It is a known fact that physical exercise positively affects our health. However, how should we exercise to get the best effects? The experts recommend the rule of: 3 x 30 x 130 and stress that the most important thing in physical activity is to be regular.

“If someone decides to be active, he or she should regularly exercise," argues Dr. Andrzej Bugajski, president of the Polish Society of Sports Medicine.

3 x 30 x 130

Dr. Bugajski recalls the old but still relevant rule of exercising: 3 x 30 x 130, i.e. 3 times per week, at least 30 minutes at a time, with heartbeat around 130 per minute.
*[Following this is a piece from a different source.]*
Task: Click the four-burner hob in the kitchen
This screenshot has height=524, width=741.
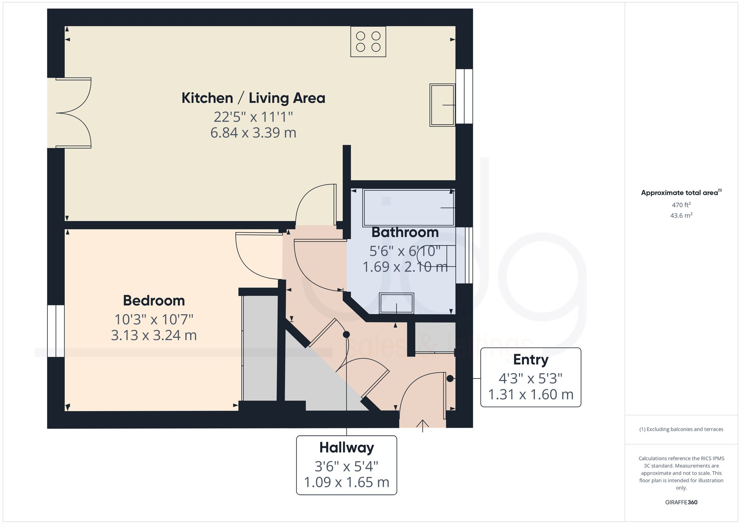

The expert stresses that this system is adequate for adults. Children should exercise more, 4-5 times per week. Older people can divide the 30 minutes into two 15-minute or three 10-minute sessions.

He notes that the effects of training cannot be seen earlier than after approximately three weeks of regular exercising.

He also recommends to alter the types of effort to simultaneously work on speed, endurance, and strength.

What’s with the heartbeat?

How do we control the impact of physical effort on the human organism? The best measure is the heartbeat. There are numerous heartbeat monitors available in stores.

“It should be checked during rest periods, physical effort, and restitution, i.e. immediately post-effort," states Dr. Bugajski.

He stresses that in order to start any form of physical activity, one should have a proper resting heartbeat, which should fit between 60-80 beats per minute.

What is the maximum exercising heartbeat? The accepted rule is 220 minus the age.

“In the case of younger people, the heartbeat can reach as high as 200, but in the case of 60-year-olds, it should not exceed 60-70 percent of the value of 160 per minute. We should not exceed these levels," cautions the expert.

He stresses that heartbeat monitoring is necessary to control the impact of the effort on the circulatory and respiratory systems.

“Anyone with heart or lung problems should visit a physician (preferably a sports physician) as soon as possible. The physician will establish if the person can undertake physical effort," advises Dr. Bugajski.

Physical activity – prevention and cure

Dr. Bugajski stresses that there are generally no diseases which preclude from engaging in adequately-chosen forms of physical activeness. Organisms of people who exercise produce more endorphins, also called joy hormones, which allow for a more optimistic outlook on life.

The expert reminds that physical activity is used not only as a measure of prevention, but also as a form of treatment or additional therapy, e.g. for diseases of the metabolism. It is increasingly recommended for diabetes, as it reduces the doses of insulin, since controlled physical activity can reduce the blood sugar level.

It is also known that not all forms of physical activity are recommended for everyone. It is hard to recommend exercise that puts a strain on the lower limbs to people with degenerative diseases of knee or hip joints. But in such cases, running can be replaced with cycling, downhill or cross-country skiing, or water activities.

“I try to adapt the forms of physical activity to the needs and abilities of the individual. First, I ask the question of intolerance, because you should not encourage someone to do something in which he or she is not interested. Physical effort should also provide mental relaxation," says Dr. Bugajski.